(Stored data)

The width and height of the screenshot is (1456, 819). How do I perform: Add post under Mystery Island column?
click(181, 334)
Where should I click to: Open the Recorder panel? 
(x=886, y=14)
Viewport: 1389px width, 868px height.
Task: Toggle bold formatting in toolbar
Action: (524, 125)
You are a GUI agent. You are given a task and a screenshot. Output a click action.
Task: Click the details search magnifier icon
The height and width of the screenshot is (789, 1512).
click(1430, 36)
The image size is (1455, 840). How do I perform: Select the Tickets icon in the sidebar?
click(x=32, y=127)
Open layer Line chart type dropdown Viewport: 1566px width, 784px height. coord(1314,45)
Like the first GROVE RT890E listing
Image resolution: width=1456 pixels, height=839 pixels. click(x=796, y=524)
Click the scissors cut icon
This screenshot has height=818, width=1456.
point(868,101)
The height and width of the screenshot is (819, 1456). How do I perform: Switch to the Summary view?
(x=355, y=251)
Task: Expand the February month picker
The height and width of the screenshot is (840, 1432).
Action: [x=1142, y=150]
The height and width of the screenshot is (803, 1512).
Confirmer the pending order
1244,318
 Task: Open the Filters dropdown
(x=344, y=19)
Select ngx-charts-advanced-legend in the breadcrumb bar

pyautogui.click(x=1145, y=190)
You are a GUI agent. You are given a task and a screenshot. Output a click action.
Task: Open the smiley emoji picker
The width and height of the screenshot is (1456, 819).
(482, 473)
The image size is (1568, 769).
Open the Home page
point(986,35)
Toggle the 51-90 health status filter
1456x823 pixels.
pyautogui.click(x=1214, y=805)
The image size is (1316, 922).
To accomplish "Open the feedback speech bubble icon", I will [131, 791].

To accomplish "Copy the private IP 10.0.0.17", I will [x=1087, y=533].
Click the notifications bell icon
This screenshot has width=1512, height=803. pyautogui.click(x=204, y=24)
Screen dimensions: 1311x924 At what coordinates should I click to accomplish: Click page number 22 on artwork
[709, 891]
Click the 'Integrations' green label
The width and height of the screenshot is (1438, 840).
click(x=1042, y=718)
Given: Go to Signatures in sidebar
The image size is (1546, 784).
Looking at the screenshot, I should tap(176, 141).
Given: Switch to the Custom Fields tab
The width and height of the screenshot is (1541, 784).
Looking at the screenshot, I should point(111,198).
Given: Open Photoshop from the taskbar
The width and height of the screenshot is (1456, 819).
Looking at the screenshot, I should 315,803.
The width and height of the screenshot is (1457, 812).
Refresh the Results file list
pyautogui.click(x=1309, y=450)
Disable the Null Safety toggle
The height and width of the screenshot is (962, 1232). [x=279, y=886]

* Required action *
Whatever appears in the lines above should be copied exactly.

* Expected output *
The width and height of the screenshot is (1456, 819). How do I perform: Add post under Mystery Island column?
click(181, 334)
Where should I click to: Open the Recorder panel? 
(x=886, y=14)
Viewport: 1389px width, 868px height.
Task: Toggle bold formatting in toolbar
Action: (524, 125)
You are a GUI agent. You are given a task and a screenshot. Output a click action.
Task: Click the details search magnifier icon
The height and width of the screenshot is (789, 1512).
click(1430, 36)
The image size is (1455, 840). How do I perform: Select the Tickets icon in the sidebar?
click(x=32, y=127)
Open layer Line chart type dropdown Viewport: 1566px width, 784px height. coord(1314,45)
Like the first GROVE RT890E listing
Image resolution: width=1456 pixels, height=839 pixels. click(x=796, y=524)
Click the scissors cut icon
This screenshot has height=818, width=1456.
point(868,101)
The height and width of the screenshot is (819, 1456). How do I perform: Switch to the Summary view?
(x=355, y=251)
Task: Expand the February month picker
The height and width of the screenshot is (840, 1432).
Action: [x=1142, y=150]
The height and width of the screenshot is (803, 1512).
Confirmer the pending order
1244,318
 Task: Open the Filters dropdown
(x=344, y=19)
Select ngx-charts-advanced-legend in the breadcrumb bar

pyautogui.click(x=1145, y=190)
You are a GUI agent. You are given a task and a screenshot. Output a click action.
Task: Open the smiley emoji picker
The width and height of the screenshot is (1456, 819).
(482, 473)
The image size is (1568, 769).
Open the Home page
point(986,35)
Toggle the 51-90 health status filter
1456x823 pixels.
pyautogui.click(x=1214, y=805)
The image size is (1316, 922).
To accomplish "Open the feedback speech bubble icon", I will [131, 791].

To accomplish "Copy the private IP 10.0.0.17", I will [x=1087, y=533].
Click the notifications bell icon
This screenshot has width=1512, height=803. pyautogui.click(x=204, y=24)
Screen dimensions: 1311x924 At what coordinates should I click to accomplish: Click page number 22 on artwork
[709, 891]
Click the 'Integrations' green label
The width and height of the screenshot is (1438, 840).
click(x=1042, y=718)
Given: Go to Signatures in sidebar
The image size is (1546, 784).
Looking at the screenshot, I should tap(176, 141).
Given: Switch to the Custom Fields tab
The width and height of the screenshot is (1541, 784).
Looking at the screenshot, I should point(111,198).
Given: Open Photoshop from the taskbar
The width and height of the screenshot is (1456, 819).
Looking at the screenshot, I should 315,803.
The width and height of the screenshot is (1457, 812).
Refresh the Results file list
pyautogui.click(x=1309, y=450)
Disable the Null Safety toggle
The height and width of the screenshot is (962, 1232). [x=279, y=886]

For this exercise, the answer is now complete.